#### SELECTED EXCERPT

Eaton was born in Sutton, New Hampshire, and attended Thetford Academy in Vermont. He was the eldest of nine children and his father was a farmer. He graduated from Dartmouth College in 1854, studied at Andover Theological Seminary, and was ordained in 1862 to the Presbyterian ministry. He had to teach all four years he was in college in order to pay his board and tuition. He received degrees of A.M. and later an L.L.D. from Rutgers.

He then taught school in Cleveland, OH and was the acting superintendent of schools in Toledo from 1856-1859.

Civil War

After being ordained in 1862, Eaton entered the American Civil War as a chaplain of the 27th Ohio Volunteer Infantry. In November of that year, after Lincoln's preliminary Emancipation Proclamation, Maj. Gen. Ulysses S. Grant appointed him superintendent of freedmen and was later given supervision of all military posts from Cairo to Natchez and Fort Smith. In November 1863, Grant appointed him as the Superintendent of Negro Affairs for the Department of the Tennessee; there Eaton supervised the establishment of 74 schools. In 1863, Eaton was made colonel of the 63rd United States Colored Infantry, and, in March 1865, he was advanced to brevet brigadier general.

Postbellum career

General Eaton left the military and eventually returned to his career in education. He remained with the freedman bureau until he was mustered out and then became editor of the Memphis Daily Post in 1866. From 1867-1869 he was the state superintendent of schools of Tennessee. He was then appointed United States Commissioner of Education in 1870 and served with great efficiency in the Bureau of Education where he, among other things, organized Washington, D.C.'s Board of Education and reorganized the Bureau of Refugees, Freedmen, and Abandoned Lands.

########
#### RECORDED DATA

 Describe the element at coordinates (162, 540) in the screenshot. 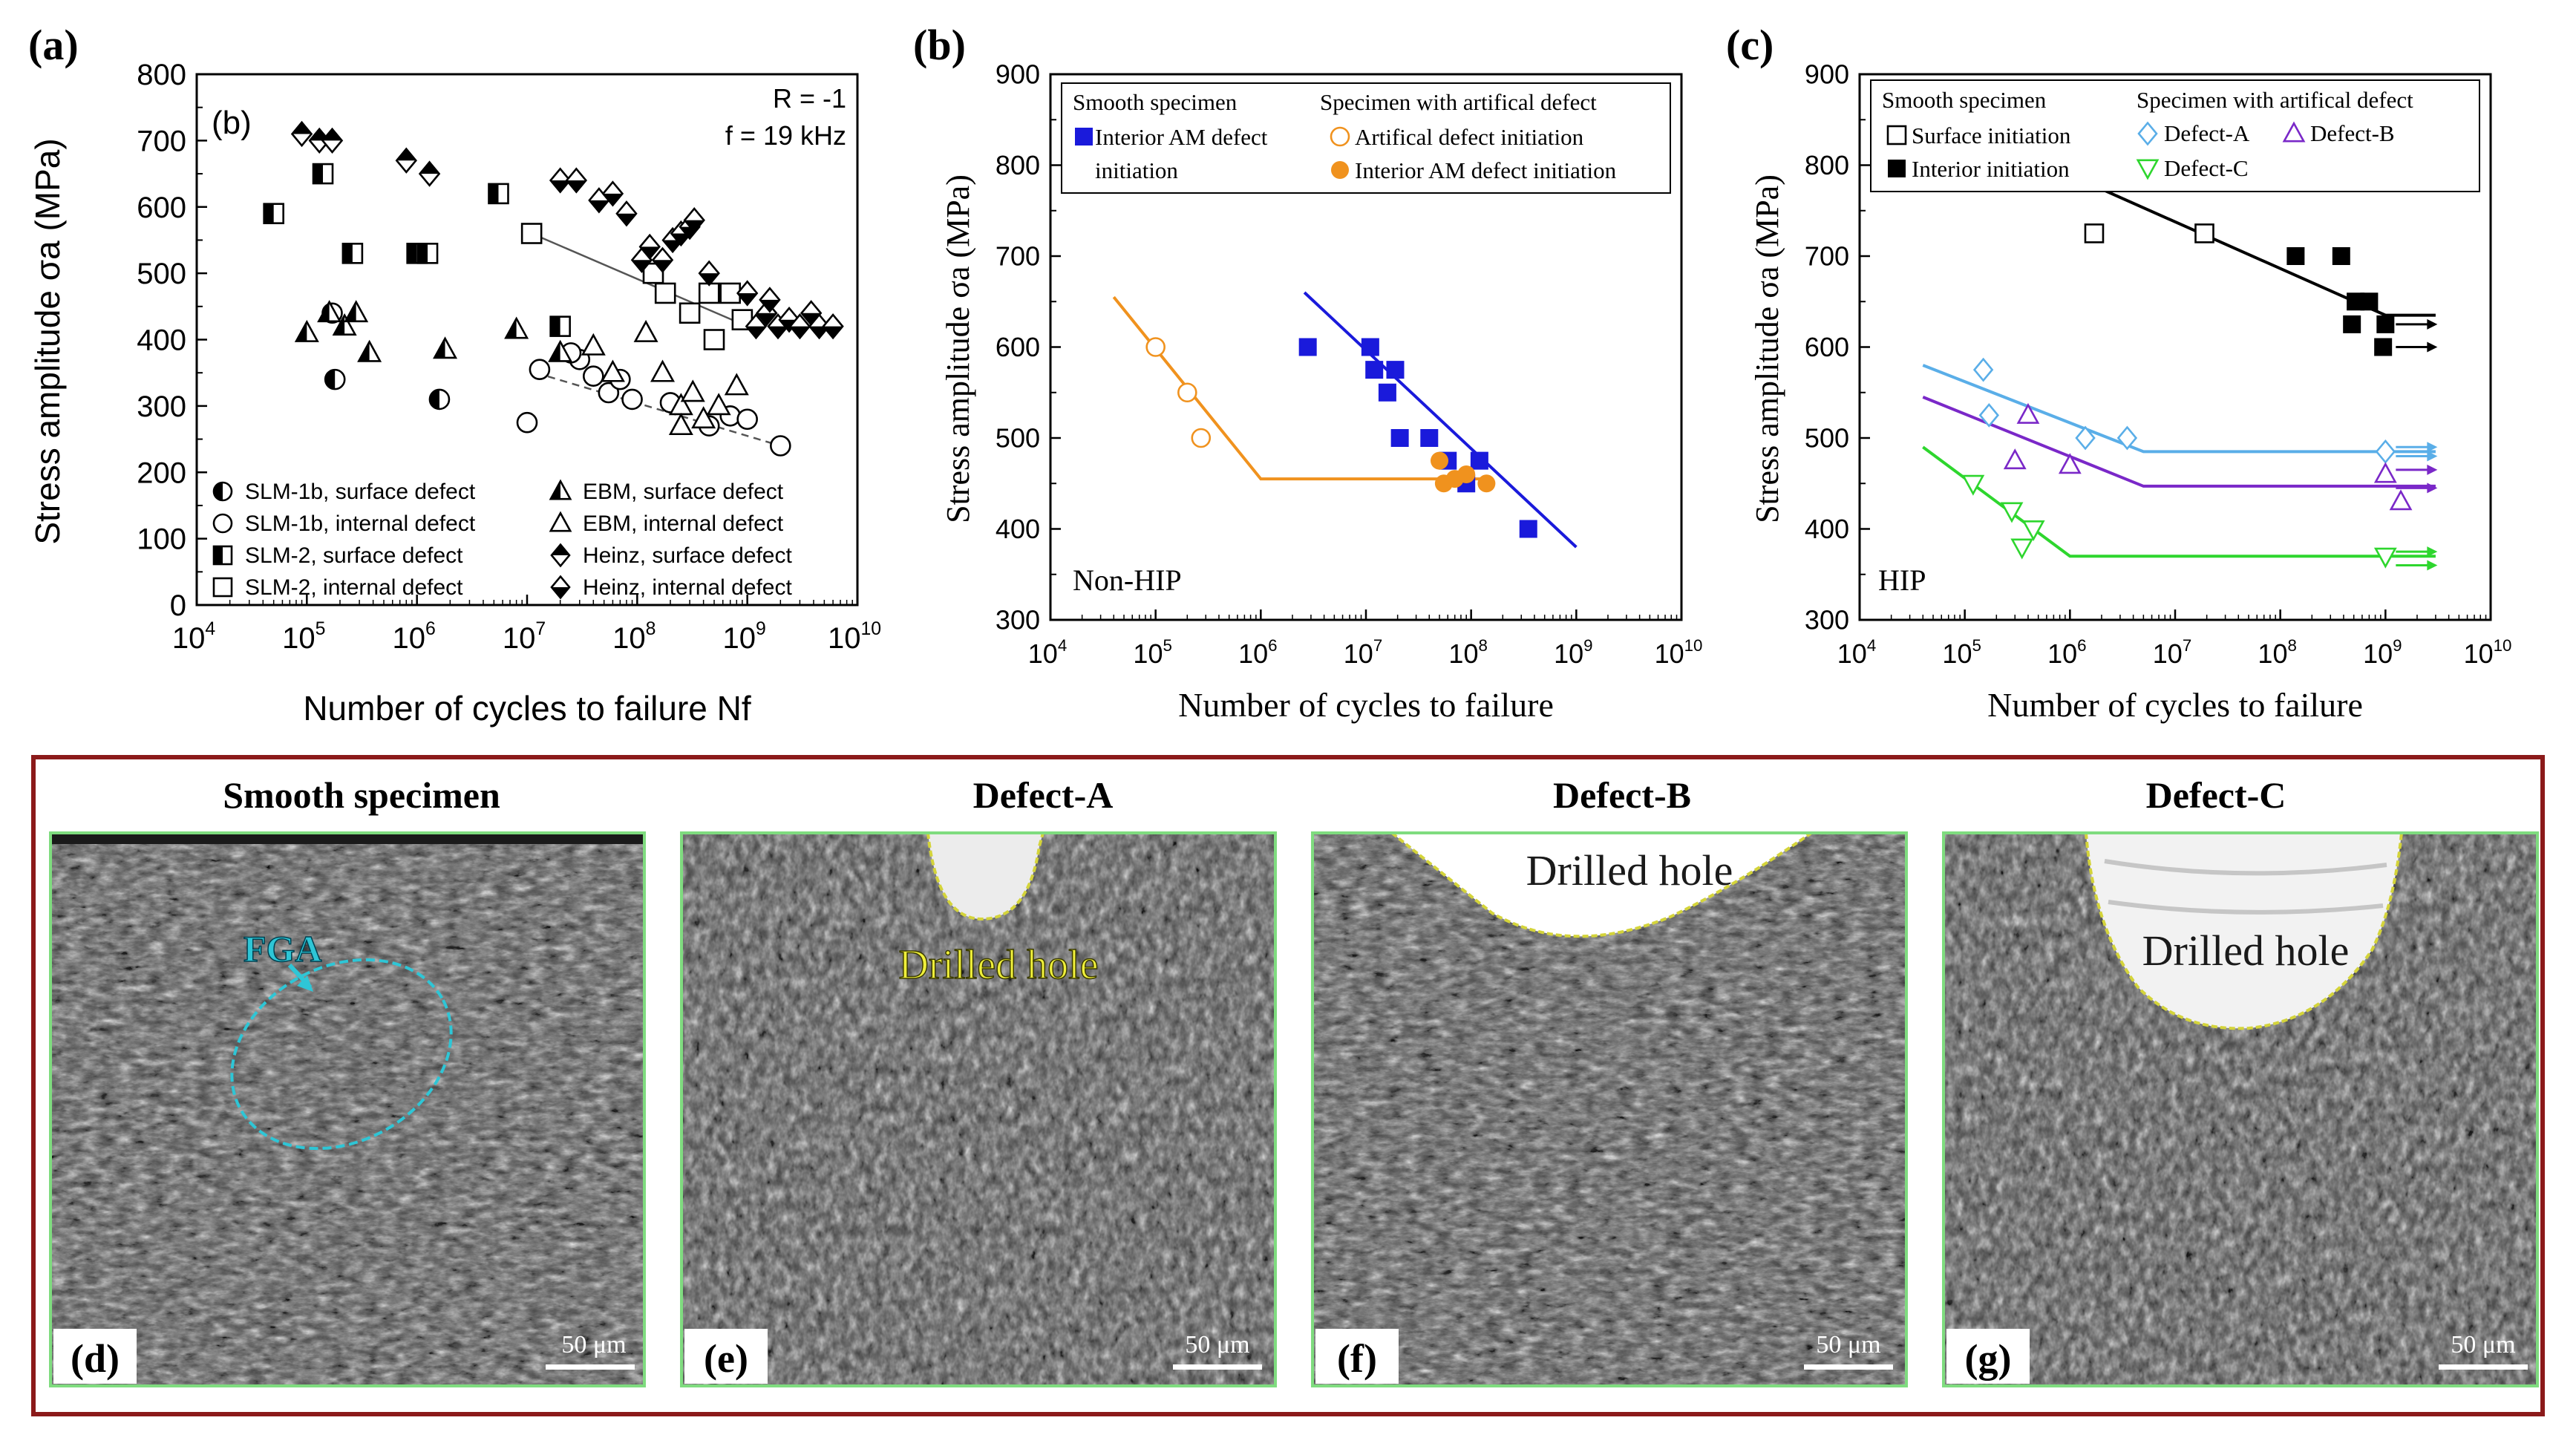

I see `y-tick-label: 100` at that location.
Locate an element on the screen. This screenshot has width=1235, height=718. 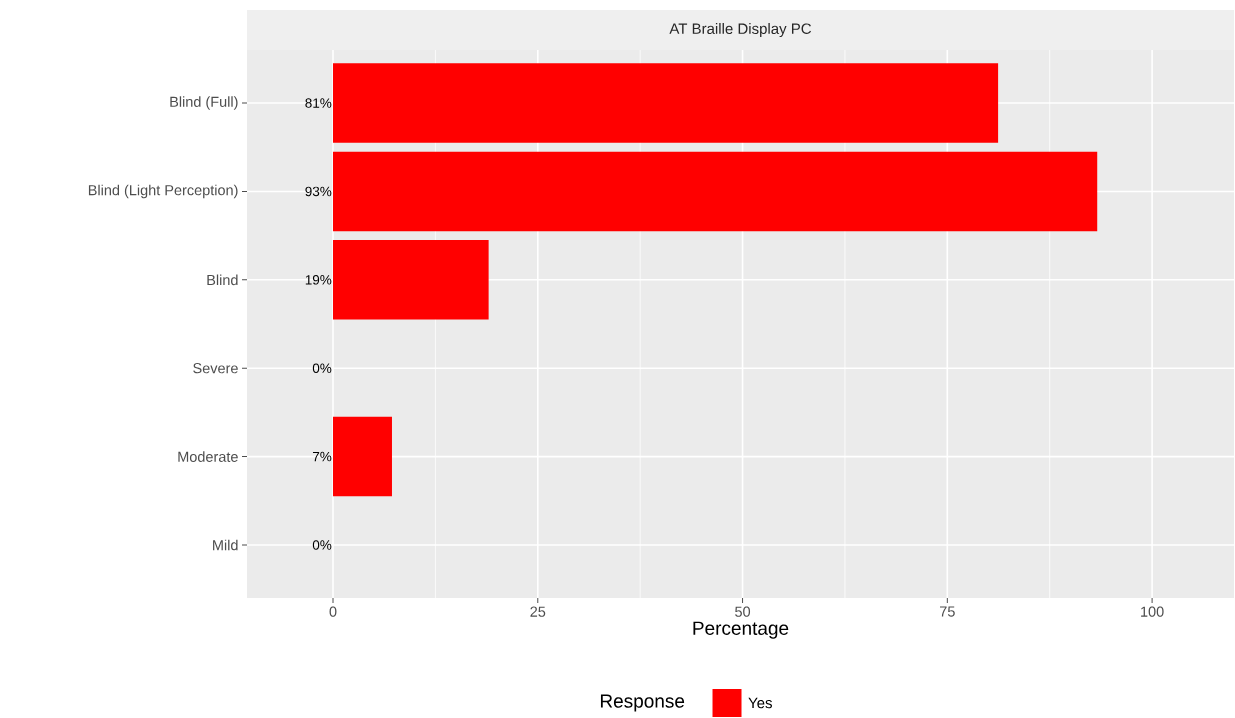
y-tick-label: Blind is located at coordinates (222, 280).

########

THINGS TO DO:
**1)** Answer these from the account of Eaton's life, one line each:
(a) From which college did Eaton graduate, and in what year?
(b) How many schools did Eaton oversee the founding of as Superintendent of Negro Affairs for the Department of the Tennessee?
(c) Which newspaper did Eaton edit starting in 1866?
**2)** According to the account of Eaton's life, why did Eaton teach throughout his four years in college? Answer in one to three sentences.
**3)** Carry on the account of Eaton's life, picking up after its final sentence about his work as United States Commissioner of Education.

ANSWERS FOR THE TASKS:
**1)**
(a) Dartmouth College, in 1854.
(b) 74 schools.
(c) The Memphis Daily Post.

**2)** Eaton taught during all four years of college to pay his board and tuition.

**3)**
In 1886–1891, Eaton was president of Marietta College, and, in 1895, he was appointed president of Sheldon Jackson College in Sitka, Alaska. In 1898, he became inspector of education in Puerto Rico and played a role in the centralization of its educational system. At the same time, he was the president of Westminster College in Salt Lake City. He also served as Councillor of the American Public Health Association, Vice President of the American Association for the Advancement of Science and president of the Association of Social Science. He was a representative of the Interior Department at the centennial exposition and the organizer of the educational exhibit at New Orleans. He was president of the national congress of education and of the American Society of Religious Education.

Eaton wrote a history of Thetford Academy, "Mormons of Today", "The Freedmen in the War", "Schools of Tennessee" and several reports, addresses and magazine articles.

After several years of failing health, he took ill and died one day later in his apartment in the Concord Flats in Washington, D.C.. Four years later, John Eaton Elementary School was named for him.